● **Problem requirements**: Give back every record exactly as written.

● **Data for processing**:
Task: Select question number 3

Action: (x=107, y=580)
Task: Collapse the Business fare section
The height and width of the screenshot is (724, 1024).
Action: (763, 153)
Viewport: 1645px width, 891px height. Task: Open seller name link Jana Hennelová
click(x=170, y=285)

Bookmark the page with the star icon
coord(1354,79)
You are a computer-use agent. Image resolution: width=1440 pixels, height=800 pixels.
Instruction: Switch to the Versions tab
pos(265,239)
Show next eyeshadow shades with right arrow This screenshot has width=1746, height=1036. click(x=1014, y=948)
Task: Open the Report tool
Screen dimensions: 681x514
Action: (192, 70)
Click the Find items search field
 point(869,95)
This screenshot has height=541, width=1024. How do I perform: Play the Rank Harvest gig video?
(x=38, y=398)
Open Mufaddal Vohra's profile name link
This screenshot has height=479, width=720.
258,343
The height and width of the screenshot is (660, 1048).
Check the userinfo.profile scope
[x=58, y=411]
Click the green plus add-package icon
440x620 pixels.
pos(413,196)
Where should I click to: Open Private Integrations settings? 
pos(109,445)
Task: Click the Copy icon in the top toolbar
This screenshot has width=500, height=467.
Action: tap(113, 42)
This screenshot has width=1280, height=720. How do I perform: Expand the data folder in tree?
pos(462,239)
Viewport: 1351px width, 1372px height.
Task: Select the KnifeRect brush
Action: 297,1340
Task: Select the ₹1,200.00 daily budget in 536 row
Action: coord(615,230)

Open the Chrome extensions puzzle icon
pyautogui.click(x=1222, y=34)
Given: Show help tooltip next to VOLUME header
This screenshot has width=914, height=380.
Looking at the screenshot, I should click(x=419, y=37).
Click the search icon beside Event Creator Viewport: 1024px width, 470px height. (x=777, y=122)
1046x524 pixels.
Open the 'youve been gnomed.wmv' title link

● **Output for this task**:
Task: Select question number 3

Action: (x=107, y=580)
Task: Collapse the Business fare section
The height and width of the screenshot is (724, 1024).
Action: (763, 153)
Viewport: 1645px width, 891px height. Task: Open seller name link Jana Hennelová
click(x=170, y=285)

Bookmark the page with the star icon
coord(1354,79)
You are a computer-use agent. Image resolution: width=1440 pixels, height=800 pixels.
Instruction: Switch to the Versions tab
pos(265,239)
Show next eyeshadow shades with right arrow This screenshot has width=1746, height=1036. click(x=1014, y=948)
Task: Open the Report tool
Screen dimensions: 681x514
Action: (192, 70)
Click the Find items search field
 point(869,95)
This screenshot has height=541, width=1024. How do I perform: Play the Rank Harvest gig video?
(x=38, y=398)
Open Mufaddal Vohra's profile name link
This screenshot has height=479, width=720.
258,343
The height and width of the screenshot is (660, 1048).
Check the userinfo.profile scope
[x=58, y=411]
Click the green plus add-package icon
440x620 pixels.
pos(413,196)
Where should I click to: Open Private Integrations settings? 
pos(109,445)
Task: Click the Copy icon in the top toolbar
This screenshot has width=500, height=467.
Action: tap(113, 42)
This screenshot has width=1280, height=720. How do I perform: Expand the data folder in tree?
pos(462,239)
Viewport: 1351px width, 1372px height.
Task: Select the KnifeRect brush
Action: 297,1340
Task: Select the ₹1,200.00 daily budget in 536 row
Action: coord(615,230)

Open the Chrome extensions puzzle icon
pyautogui.click(x=1222, y=34)
Given: Show help tooltip next to VOLUME header
This screenshot has width=914, height=380.
Looking at the screenshot, I should click(x=419, y=37).
Click the search icon beside Event Creator Viewport: 1024px width, 470px height. (x=777, y=122)
1046x524 pixels.
Open the 'youve been gnomed.wmv' title link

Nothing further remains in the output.